The Indian government’s proposed financial aid is designed to be more comprehensive than a standard Production Linked Incentive (PLI) scheme. While a previous footwear PLI was shelved during a policy revamp, this new “Value Chain Package” targets structural weaknesses that have long kept India behind competitors like Vietnam and China.
Why the Relief Package is Necessary
The footwear sector is currently reeling from a “dual-threat” scenario:
- The Tariff Shock: The 50% U.S. tariff has forced Indian exporters to offer steep discounts (up to 20%) to retain American buyers, crushing the margins of MSME component makers.
- Import Dependency: Despite being the world’s second-largest footwear producer, India relies heavily on China for essential inputs like soles, adhesives, and specialized resins. High duties on these raw materials have historically made domestic production uncompetitive.
Key Pillars of the $1B Package
According to officials from the Department for Promotion of Industry and Internal Trade (DPIIT), the package will focus on three critical areas:
1. Strengthening the Component Ecosystem
The government aims to incentivize the local manufacturing of shoe components. By providing benefits to investors in soles, uppers, and chemical additives, India hopes to reduce its $110 billion “non-leather” market deficit (where India’s current global share is just 0.6%).
2. Infrastructure and Design Studios
Building on the existing Indian Footwear and Leather Development Programme (IFLDP), the new package will fund:
- Plug-and-Play Parks: Reducing sourcing costs for MSMEs by up to 40%.
- Design Transformation: Setting up 10 national design studios to help Indian brands pivot from traditional leather to high-demand sports shoes and athleisure.
3. Export Diversification
With the U.S. market becoming volatile, the package aligns with India’s aggressive Free Trade Agreement (FTA) drive.
- Target Markets: The EU and UK are expected to offer duty concessions soon, helping absorb the additional capacity created by this stimulus.

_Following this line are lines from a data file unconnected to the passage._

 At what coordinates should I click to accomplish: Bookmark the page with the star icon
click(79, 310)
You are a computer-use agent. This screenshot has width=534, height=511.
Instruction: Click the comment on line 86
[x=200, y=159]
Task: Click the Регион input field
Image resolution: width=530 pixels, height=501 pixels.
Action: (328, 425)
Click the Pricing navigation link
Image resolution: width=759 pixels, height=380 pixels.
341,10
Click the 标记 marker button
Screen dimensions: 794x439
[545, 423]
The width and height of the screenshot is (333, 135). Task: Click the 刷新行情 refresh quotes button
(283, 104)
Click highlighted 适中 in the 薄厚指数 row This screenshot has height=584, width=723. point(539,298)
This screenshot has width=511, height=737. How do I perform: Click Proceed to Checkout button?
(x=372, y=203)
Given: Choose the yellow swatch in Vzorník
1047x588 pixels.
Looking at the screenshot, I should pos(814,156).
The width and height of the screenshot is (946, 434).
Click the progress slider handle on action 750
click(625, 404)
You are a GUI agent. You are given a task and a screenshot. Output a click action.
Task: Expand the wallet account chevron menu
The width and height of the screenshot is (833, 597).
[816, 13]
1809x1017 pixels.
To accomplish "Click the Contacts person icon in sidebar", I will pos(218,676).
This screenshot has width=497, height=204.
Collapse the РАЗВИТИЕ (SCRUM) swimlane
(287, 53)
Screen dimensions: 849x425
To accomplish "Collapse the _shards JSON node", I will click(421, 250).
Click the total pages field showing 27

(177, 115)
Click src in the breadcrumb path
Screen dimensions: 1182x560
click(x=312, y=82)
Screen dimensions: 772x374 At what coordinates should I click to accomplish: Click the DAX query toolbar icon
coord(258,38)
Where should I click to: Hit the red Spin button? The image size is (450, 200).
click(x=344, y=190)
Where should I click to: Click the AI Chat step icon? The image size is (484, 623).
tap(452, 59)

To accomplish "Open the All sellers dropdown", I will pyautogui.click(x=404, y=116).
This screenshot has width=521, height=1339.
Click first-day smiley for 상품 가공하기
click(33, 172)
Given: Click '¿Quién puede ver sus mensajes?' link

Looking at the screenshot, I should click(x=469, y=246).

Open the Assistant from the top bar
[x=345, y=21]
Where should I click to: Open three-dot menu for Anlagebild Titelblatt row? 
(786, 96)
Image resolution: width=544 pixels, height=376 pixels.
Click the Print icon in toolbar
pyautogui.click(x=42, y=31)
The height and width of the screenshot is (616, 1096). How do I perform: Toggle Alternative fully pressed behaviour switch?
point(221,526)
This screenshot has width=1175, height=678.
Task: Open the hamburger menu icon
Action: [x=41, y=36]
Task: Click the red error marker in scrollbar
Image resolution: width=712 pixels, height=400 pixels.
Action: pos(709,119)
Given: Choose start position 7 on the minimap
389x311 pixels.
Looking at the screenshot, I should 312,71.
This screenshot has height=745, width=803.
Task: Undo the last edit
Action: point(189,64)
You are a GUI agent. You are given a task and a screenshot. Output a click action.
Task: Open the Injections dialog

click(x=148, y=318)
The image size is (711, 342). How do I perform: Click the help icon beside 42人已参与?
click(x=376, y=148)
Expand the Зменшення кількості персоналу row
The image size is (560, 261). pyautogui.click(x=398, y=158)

Footwear Industry: At a Glance (2026)
| Metric | Current Status | 2030 Target |
| Global Production Share | 8–10% (#2 Globally) | 15%+ |
| Annual Domestic Consumption | 2 pairs per person | 3 pairs per person |
| U.S. Tariff Impact | 50% Penal Duty | N/A (Diversifying) |
| Key Clusters | Agra, Kanpur, Ambur, Chennai | Unified “Mega Clusters” |
Conclusion: A Pivot Toward “Atmanirbharta”
The $1 billion package is being viewed as a “make-or-break” intervention for the sector’s 2.2 million workers. By addressing the entire value chain—rather than just the finished product—the government is attempting to replicate the success of the electronics sector.16 For the industry, the goal is clear: transition from being a contract manufacturer to a global design hub that can withstand geopolitical shocks.